### [Your objective]
In the records below, the line with "Task: Click the dashed grey line after Paid" opens the range and the line with "Open Push channel in sidebar" closes it; print that range exactly and nothing else.

+++ Dataset records

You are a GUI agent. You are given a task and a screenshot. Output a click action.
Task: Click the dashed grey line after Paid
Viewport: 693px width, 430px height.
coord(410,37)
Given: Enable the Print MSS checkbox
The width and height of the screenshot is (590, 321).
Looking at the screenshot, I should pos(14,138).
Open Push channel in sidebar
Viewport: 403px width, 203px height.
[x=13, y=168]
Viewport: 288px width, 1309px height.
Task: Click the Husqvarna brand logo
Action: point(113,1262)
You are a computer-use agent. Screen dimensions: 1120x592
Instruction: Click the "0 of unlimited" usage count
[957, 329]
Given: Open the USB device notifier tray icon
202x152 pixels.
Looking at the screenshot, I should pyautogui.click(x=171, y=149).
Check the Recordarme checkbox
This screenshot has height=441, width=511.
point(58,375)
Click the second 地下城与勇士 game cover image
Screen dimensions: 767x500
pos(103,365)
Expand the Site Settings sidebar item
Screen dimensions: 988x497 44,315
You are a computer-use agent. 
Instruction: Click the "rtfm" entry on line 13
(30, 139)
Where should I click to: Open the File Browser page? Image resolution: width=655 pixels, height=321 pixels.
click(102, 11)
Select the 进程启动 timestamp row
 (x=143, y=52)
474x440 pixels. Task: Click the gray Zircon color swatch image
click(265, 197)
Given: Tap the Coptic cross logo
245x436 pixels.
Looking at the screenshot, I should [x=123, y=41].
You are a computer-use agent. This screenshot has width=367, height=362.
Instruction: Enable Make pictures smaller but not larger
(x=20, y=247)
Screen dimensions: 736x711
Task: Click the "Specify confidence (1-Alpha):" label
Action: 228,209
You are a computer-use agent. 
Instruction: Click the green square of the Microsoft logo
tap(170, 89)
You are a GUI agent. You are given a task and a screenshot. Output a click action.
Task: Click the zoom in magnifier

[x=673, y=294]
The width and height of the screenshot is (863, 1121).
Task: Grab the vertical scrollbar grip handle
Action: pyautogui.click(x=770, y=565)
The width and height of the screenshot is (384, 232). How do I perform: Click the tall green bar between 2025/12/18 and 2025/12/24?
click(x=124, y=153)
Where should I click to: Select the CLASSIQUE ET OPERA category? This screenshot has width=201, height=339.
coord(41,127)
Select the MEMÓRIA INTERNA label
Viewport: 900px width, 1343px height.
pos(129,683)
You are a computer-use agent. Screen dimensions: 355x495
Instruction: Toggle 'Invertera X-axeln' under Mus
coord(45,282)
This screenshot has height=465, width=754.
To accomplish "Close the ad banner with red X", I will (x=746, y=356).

++++++

### [Solution below]
Task: Click the dashed grey line after Paid
Viewport: 693px width, 430px height.
coord(410,37)
Given: Enable the Print MSS checkbox
The width and height of the screenshot is (590, 321).
Looking at the screenshot, I should pos(14,138).
Open Push channel in sidebar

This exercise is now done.